[Stored records]

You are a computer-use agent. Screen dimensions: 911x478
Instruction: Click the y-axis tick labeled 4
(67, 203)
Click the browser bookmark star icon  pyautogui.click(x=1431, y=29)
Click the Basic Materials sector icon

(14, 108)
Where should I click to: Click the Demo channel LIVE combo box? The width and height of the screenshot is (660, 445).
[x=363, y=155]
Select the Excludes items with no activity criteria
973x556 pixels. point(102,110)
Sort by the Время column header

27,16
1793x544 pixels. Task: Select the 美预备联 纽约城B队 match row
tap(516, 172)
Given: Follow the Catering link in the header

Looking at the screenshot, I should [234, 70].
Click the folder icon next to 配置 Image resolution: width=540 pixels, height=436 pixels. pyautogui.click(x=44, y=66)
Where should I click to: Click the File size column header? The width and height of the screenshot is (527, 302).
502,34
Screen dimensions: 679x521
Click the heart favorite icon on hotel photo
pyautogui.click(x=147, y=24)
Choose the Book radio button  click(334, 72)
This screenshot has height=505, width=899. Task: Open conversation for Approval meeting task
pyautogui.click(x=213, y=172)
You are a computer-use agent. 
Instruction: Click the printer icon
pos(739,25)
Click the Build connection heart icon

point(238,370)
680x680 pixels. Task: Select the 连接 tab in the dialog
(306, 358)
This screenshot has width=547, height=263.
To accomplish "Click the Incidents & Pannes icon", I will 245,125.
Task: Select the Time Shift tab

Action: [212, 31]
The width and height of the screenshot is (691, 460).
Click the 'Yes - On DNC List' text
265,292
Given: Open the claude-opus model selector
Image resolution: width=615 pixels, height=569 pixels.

## TO DO
An exact transcription of the entries is needed, complete to the final line.

## YOUR RESPONSE
You are a computer-use agent. Screen dimensions: 911x478
Instruction: Click the y-axis tick labeled 4
(67, 203)
Click the browser bookmark star icon  pyautogui.click(x=1431, y=29)
Click the Basic Materials sector icon

(14, 108)
Where should I click to: Click the Demo channel LIVE combo box? The width and height of the screenshot is (660, 445).
[x=363, y=155]
Select the Excludes items with no activity criteria
973x556 pixels. point(102,110)
Sort by the Время column header

27,16
1793x544 pixels. Task: Select the 美预备联 纽约城B队 match row
tap(516, 172)
Given: Follow the Catering link in the header

Looking at the screenshot, I should [234, 70].
Click the folder icon next to 配置 Image resolution: width=540 pixels, height=436 pixels. pyautogui.click(x=44, y=66)
Where should I click to: Click the File size column header? The width and height of the screenshot is (527, 302).
502,34
Screen dimensions: 679x521
Click the heart favorite icon on hotel photo
pyautogui.click(x=147, y=24)
Choose the Book radio button  click(334, 72)
This screenshot has height=505, width=899. Task: Open conversation for Approval meeting task
pyautogui.click(x=213, y=172)
You are a computer-use agent. 
Instruction: Click the printer icon
pos(739,25)
Click the Build connection heart icon

point(238,370)
680x680 pixels. Task: Select the 连接 tab in the dialog
(306, 358)
This screenshot has width=547, height=263.
To accomplish "Click the Incidents & Pannes icon", I will 245,125.
Task: Select the Time Shift tab

Action: [212, 31]
The width and height of the screenshot is (691, 460).
Click the 'Yes - On DNC List' text
265,292
Given: Open the claude-opus model selector
Image resolution: width=615 pixels, height=569 pixels.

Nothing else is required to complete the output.